Alıştırmalar:
**A)** TKF metnine göre aşağıdaki soruları yanıtlayın.
(i) TKF hangi devrimin ürünü olarak kurulmuştur?
(ii) TKF hangi örgütün seksiyonu olarak kurulmuştur?
(iii) Programın "Esaslar" bölümünden kaçıncı madde alıntılanmıştır?
**B)** Aşağıdaki ifadelerin TKF metniyle uyuşup uyuşmadığını belirtin. Her biri için evet ya da hayır deyin ve metinden belirleyici sözleri aynen alıntılayın.
(i) TKF, kendinden önceki partilerle aynı anlayışla kurulmuştur.
(ii) Parti, dünya devrimi hedefini programına yazmıştır.
(iii) Alıntılanan maddeye göre işçi ve köylü hareketinin temel niteliği ulusal olmasıdır.
**C)** Lütfen TKF metnini son cümleden sonra aynı üslupla sürdürün.

Okuma parçası:
+---+

Türkiye Komünist Fırkası’nın 100. yıldönümü (3): 20. yüzyıl Türkiyesi’nin tek Bolşevik partisi

Mustafa Suphi TKF

TKF’nin Ekim devriminin ürünü ve Komintern’in seksiyonu olarak kurulmuş olması, karakterini her bakımdan belirlemiştir. TKF, Türkiye’de 20. yüzyılda kendinden önce veya sonra gelmiş bütün partilerden farklı olarak bütünüyle devrimci Marksist ve Bolşevik anlayışla kurulmuş bir partidir.

Her şeyden önce, bu parti Marksizmin dünya devrimi hedefini açık ve seçik biçimde programına yazan bir partidir. Programın “Esaslar” bölümünün 5. Maddesi şöyle demektedir:

“Sınıf mücadelesi ile özetlenebilecek olan işçi ve köylü devrimci hareketinin temel niteliği, bu hareketin toplumsal ve uluslararası olmasıdır.”

+---+

Satır listesi:
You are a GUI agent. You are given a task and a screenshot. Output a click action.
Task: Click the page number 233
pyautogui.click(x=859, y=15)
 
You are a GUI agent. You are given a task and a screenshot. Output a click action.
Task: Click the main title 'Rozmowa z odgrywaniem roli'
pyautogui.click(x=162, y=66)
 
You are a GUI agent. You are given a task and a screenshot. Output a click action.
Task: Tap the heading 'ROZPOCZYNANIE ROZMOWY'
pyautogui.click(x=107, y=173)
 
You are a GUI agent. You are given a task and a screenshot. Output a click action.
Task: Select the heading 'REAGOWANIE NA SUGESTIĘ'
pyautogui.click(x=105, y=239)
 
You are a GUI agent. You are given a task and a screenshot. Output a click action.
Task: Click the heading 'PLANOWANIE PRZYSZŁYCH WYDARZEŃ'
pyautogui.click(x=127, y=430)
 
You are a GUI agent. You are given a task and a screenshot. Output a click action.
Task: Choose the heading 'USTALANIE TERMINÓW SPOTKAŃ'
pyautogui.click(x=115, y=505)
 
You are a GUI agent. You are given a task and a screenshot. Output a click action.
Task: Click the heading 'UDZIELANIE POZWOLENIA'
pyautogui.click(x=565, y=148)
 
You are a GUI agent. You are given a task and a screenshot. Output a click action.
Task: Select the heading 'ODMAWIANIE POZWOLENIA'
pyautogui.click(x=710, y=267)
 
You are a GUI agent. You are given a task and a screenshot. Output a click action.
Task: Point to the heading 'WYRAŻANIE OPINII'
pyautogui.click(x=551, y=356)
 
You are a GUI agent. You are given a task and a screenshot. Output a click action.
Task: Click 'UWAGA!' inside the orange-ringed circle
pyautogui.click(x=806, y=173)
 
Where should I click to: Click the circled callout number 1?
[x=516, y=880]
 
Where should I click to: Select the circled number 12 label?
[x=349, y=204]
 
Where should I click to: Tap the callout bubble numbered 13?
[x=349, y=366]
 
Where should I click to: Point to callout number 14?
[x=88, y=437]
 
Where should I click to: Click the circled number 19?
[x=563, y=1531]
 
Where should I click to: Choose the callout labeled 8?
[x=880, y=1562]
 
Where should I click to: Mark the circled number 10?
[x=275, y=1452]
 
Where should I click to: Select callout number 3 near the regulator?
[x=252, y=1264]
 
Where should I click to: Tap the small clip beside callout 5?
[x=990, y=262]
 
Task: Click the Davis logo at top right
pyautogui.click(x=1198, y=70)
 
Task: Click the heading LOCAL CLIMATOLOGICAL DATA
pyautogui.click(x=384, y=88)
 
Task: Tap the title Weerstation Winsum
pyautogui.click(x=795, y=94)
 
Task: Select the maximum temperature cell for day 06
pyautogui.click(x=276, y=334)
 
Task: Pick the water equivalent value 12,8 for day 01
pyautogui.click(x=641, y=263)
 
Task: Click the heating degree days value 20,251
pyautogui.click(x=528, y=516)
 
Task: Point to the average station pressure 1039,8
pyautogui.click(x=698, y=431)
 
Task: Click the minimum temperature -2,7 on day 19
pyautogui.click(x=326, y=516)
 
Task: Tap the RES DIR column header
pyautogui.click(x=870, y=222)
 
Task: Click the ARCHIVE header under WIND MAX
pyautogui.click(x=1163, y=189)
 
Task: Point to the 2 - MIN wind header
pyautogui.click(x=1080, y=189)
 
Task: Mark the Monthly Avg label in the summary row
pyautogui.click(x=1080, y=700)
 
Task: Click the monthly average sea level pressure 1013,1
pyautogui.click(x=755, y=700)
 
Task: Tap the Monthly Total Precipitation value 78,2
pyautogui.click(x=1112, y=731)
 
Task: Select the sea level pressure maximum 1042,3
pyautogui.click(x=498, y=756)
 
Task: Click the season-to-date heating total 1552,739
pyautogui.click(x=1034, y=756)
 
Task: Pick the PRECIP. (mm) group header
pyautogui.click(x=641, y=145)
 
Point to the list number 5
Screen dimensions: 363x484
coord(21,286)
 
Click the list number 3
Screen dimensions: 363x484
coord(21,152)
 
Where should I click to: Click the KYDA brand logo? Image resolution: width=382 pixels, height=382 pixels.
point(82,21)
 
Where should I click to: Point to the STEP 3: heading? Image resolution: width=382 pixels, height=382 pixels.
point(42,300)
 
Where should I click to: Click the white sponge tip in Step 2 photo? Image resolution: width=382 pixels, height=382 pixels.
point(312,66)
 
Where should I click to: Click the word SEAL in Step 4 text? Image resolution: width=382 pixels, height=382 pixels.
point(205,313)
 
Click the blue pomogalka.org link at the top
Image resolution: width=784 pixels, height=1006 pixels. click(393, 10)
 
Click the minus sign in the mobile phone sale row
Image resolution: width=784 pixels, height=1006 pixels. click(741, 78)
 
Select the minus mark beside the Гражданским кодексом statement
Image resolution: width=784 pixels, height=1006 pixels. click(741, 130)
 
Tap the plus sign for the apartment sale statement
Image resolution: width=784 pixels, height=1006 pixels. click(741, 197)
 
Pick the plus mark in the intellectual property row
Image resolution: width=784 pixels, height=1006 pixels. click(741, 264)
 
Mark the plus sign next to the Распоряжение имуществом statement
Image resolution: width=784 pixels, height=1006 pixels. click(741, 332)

+---+

Çözümler:
**A)**
(i) Ekim devriminin.
(ii) Komintern'in.
(iii) 5. madde.

**B)**
(i) Hayır: "kendinden önce veya sonra gelmiş bütün partilerden farklı olarak bütünüyle devrimci Marksist ve Bolşevik anlayışla kurulmuş bir partidir"
(ii) Evet: "Marksizmin dünya devrimi hedefini açık ve seçik biçimde programına yazan bir partidir"
(iii) Hayır: "bu hareketin toplumsal ve uluslararası olmasıdır"

**C)**
8. madde ise bunun devrim ve komünizmin inşası bakımından sonuçlarını çıkarıyor: “Sosyal devrim gibi, devrimin burjuvaziye üstünlük ve zaferinden çıkan komünizm uygulaması da dünya çapında bir niteliğe sahiptir.”

Partinin önderi Mustafa Suphi ise birçok yazısında ve konuşmasında bu kavrayışı dile getirmiştir. Biz en anlamlı örneklerden birine, Mustafa Suphi’nin Türkiye komünistlerini temsilen Komintern’in Birinci Kongresi’nde yaptığı konuşmaya başvuralım: “Türk proletaryasının bütün gücüyle dünya sosyalist devriminin savunusuna ve gelişimine katılacağı güvenci içindeyiz.”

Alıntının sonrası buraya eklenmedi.